What the exercise asks
Reproduce verbatim the rows from the line containing "Task: Select the Zoom magnifier tool" through the end of the rows, with both ends included. Omit the pictures from your answer.

Rows contained in a dataset:
────────────────────

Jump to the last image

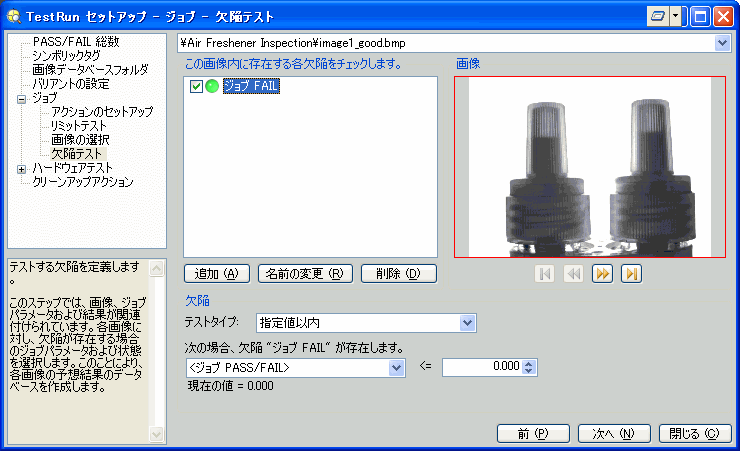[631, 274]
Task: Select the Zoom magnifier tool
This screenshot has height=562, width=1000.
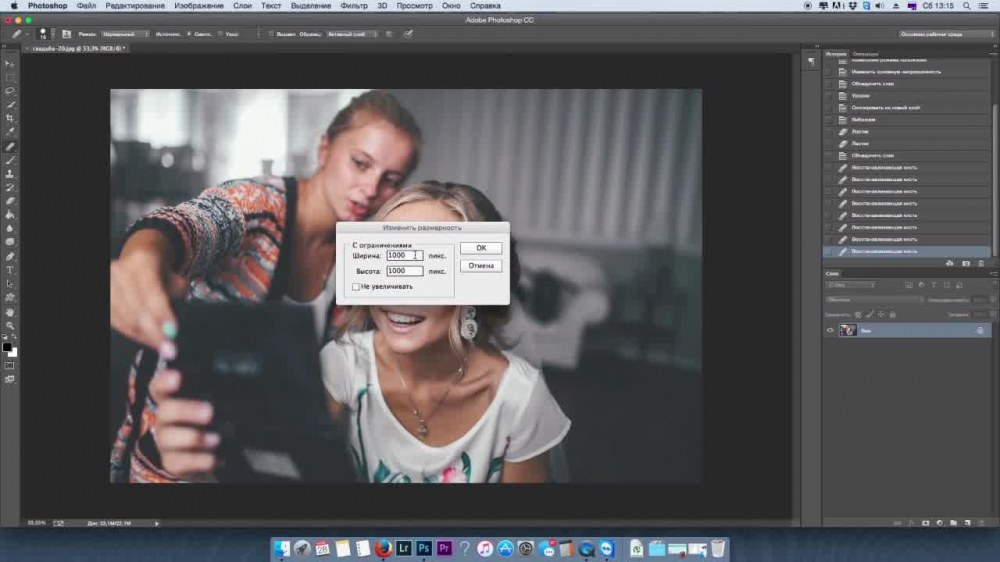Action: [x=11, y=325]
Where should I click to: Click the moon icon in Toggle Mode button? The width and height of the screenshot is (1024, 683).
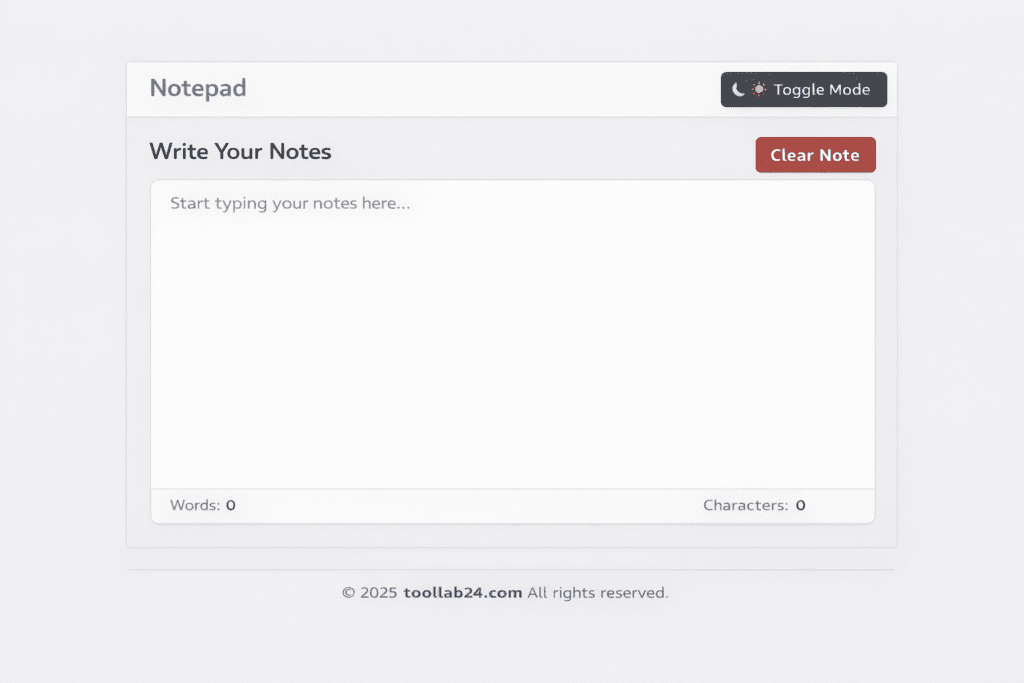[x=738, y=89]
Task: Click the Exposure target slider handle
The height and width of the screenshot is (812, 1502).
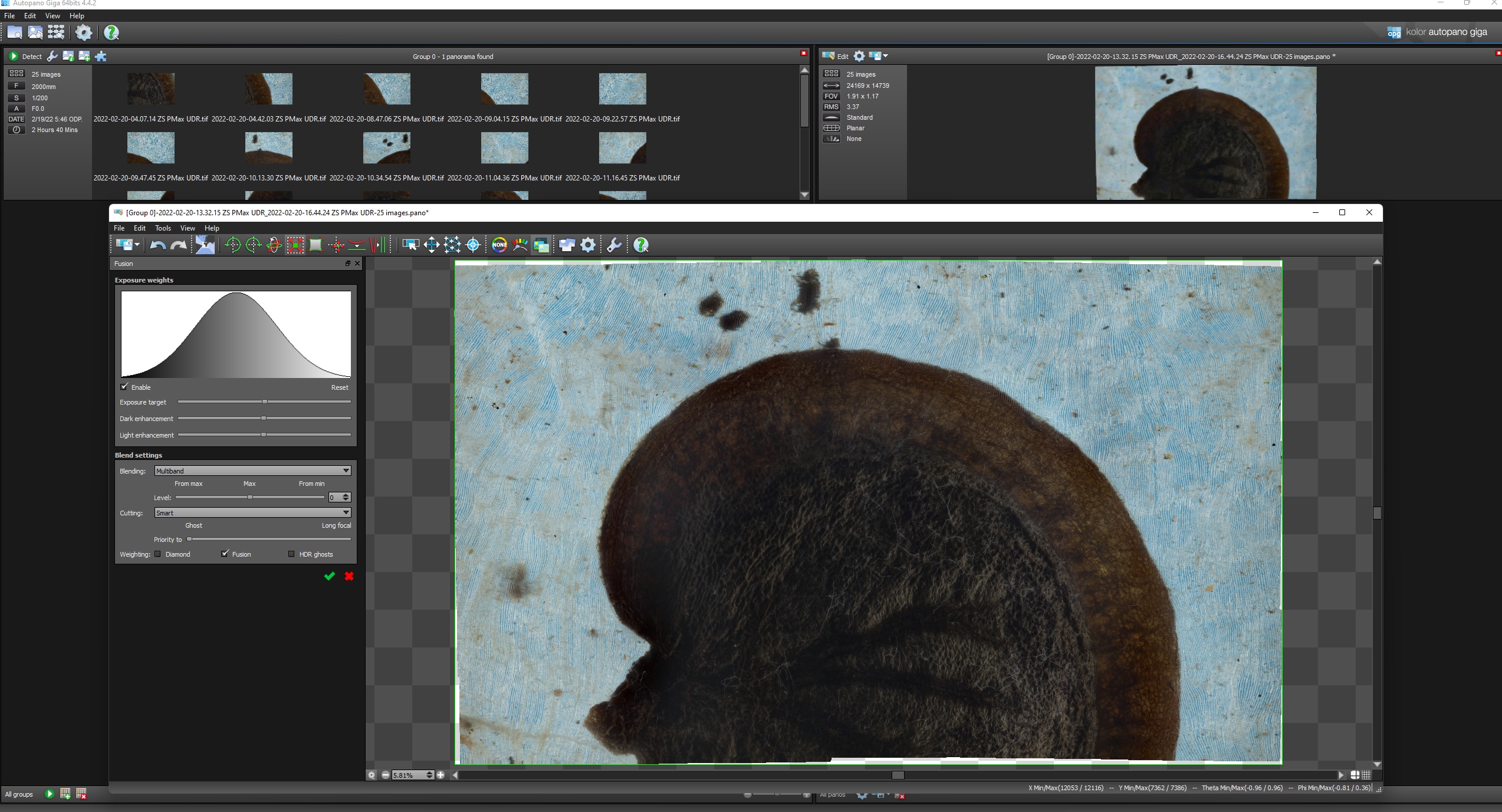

────────────────────

Exercise result
Task: Select the Zoom magnifier tool
This screenshot has height=562, width=1000.
Action: [x=11, y=325]
Where should I click to: Click the moon icon in Toggle Mode button? The width and height of the screenshot is (1024, 683).
[x=738, y=89]
Task: Click the Exposure target slider handle
The height and width of the screenshot is (812, 1502).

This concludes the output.